Saturday, February 26, 2011

The App Store Margin

Recently there has been a lot of discussion about the Apple announcement that they are taking a 30% margin for selling subscriptions through their App store, and that Apple will also take a 30% margin for Apps that sell virtual products and subscriptions through the App. Unfortunately most of the discussion has been heat without light. That is there have been no facts to back up the arguments on either side. I had been curious about the margin in selling goods anyway, so as I had the data, I computed gross margin for publicly traded US companies in the various different retail categories.

As you can see the margin varies between 20% and 40%. The overall average is about 25%, dominated by the Grocery and Department & Discount categories. For retailers working in the real world, after paying for their goods, they have to pay for their properties, staff and marketing so their net margin is considerably less. On the other hand Apple is just processing payments and delivering virtual goods over the internet. On this basis, a 30% margin seems to be on the high side, although not completely out of line.

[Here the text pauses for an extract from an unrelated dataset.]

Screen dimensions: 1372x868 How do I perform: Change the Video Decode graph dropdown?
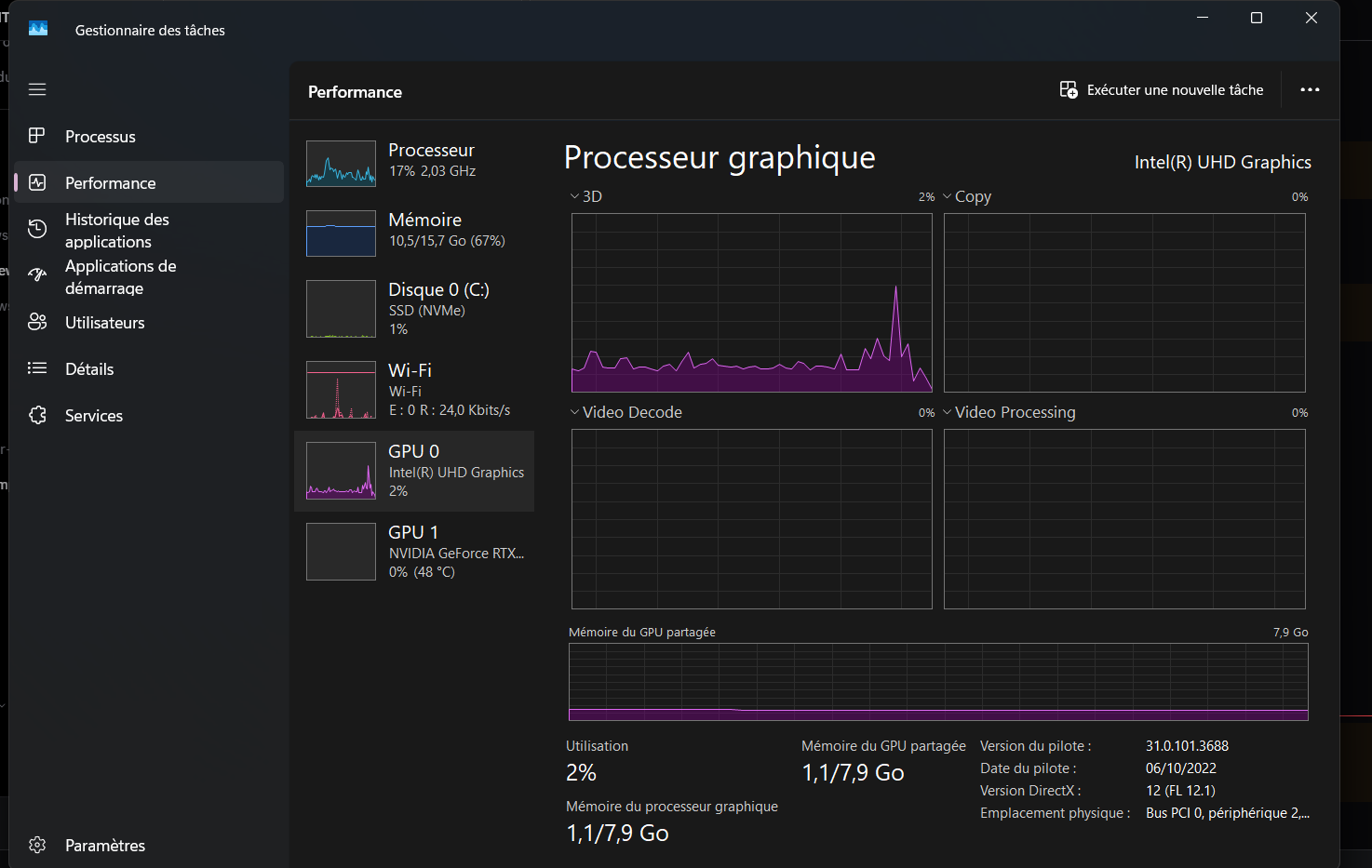(626, 412)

Galen Gruman at Infoworld points out that a higher margin tends to favor small app and content providers because they would have high distribution costs anyway. On the other hand, a large content provider resents having to hand over 30% of their revenue to Apple for not doing a lot of work. For this reason, I expect that large content providers campaign for a bulk discount on the cost of distributing their content. Thus a good and hopefully likely outcome is a sliding scale. For example, a 30% margin on the first $20,000 per month, 20% on the next $20,000, 10% on the next $20,000 and so on (I have no insight on the business so these numbers are invented as an illustration rather than a suggestion as to what the numbers should be).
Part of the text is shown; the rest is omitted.